TASK REQUIREMENTS
Reproduce the stretch of material from its beginning through the line containing "coord(1333,845)", both ends included, with every line unchanged.

• • • • •

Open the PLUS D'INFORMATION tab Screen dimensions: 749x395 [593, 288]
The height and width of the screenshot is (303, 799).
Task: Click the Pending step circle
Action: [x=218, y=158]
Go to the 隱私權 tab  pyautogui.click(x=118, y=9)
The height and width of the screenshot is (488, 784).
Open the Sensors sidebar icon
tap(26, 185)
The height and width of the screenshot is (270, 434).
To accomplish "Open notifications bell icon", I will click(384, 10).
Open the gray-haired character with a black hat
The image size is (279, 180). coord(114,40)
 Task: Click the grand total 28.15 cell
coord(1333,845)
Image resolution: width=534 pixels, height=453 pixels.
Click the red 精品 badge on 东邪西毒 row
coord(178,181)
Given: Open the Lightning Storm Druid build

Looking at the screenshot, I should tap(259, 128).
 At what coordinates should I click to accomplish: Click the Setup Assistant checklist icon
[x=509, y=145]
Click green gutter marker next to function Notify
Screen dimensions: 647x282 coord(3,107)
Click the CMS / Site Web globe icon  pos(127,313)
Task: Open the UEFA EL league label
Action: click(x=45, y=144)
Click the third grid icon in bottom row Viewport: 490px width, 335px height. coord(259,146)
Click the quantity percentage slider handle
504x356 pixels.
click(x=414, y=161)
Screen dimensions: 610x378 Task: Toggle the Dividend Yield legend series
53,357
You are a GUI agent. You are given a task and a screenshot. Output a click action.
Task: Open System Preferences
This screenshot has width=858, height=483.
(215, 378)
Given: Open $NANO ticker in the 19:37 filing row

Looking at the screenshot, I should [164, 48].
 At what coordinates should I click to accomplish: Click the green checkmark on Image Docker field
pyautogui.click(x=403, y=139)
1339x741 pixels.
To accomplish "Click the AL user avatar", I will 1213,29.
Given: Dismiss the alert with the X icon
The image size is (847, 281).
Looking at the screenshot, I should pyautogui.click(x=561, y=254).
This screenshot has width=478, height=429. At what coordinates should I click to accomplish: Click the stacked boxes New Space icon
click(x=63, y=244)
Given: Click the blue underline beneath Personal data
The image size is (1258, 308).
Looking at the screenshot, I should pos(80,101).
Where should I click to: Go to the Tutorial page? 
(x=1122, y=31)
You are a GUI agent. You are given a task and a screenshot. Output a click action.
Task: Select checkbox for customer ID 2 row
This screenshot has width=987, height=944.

• • • • •

OUTPUT OF THE EXERCISE
Open the PLUS D'INFORMATION tab Screen dimensions: 749x395 [593, 288]
The height and width of the screenshot is (303, 799).
Task: Click the Pending step circle
Action: [x=218, y=158]
Go to the 隱私權 tab  pyautogui.click(x=118, y=9)
The height and width of the screenshot is (488, 784).
Open the Sensors sidebar icon
tap(26, 185)
The height and width of the screenshot is (270, 434).
To accomplish "Open notifications bell icon", I will click(384, 10).
Open the gray-haired character with a black hat
The image size is (279, 180). coord(114,40)
 Task: Click the grand total 28.15 cell
coord(1333,845)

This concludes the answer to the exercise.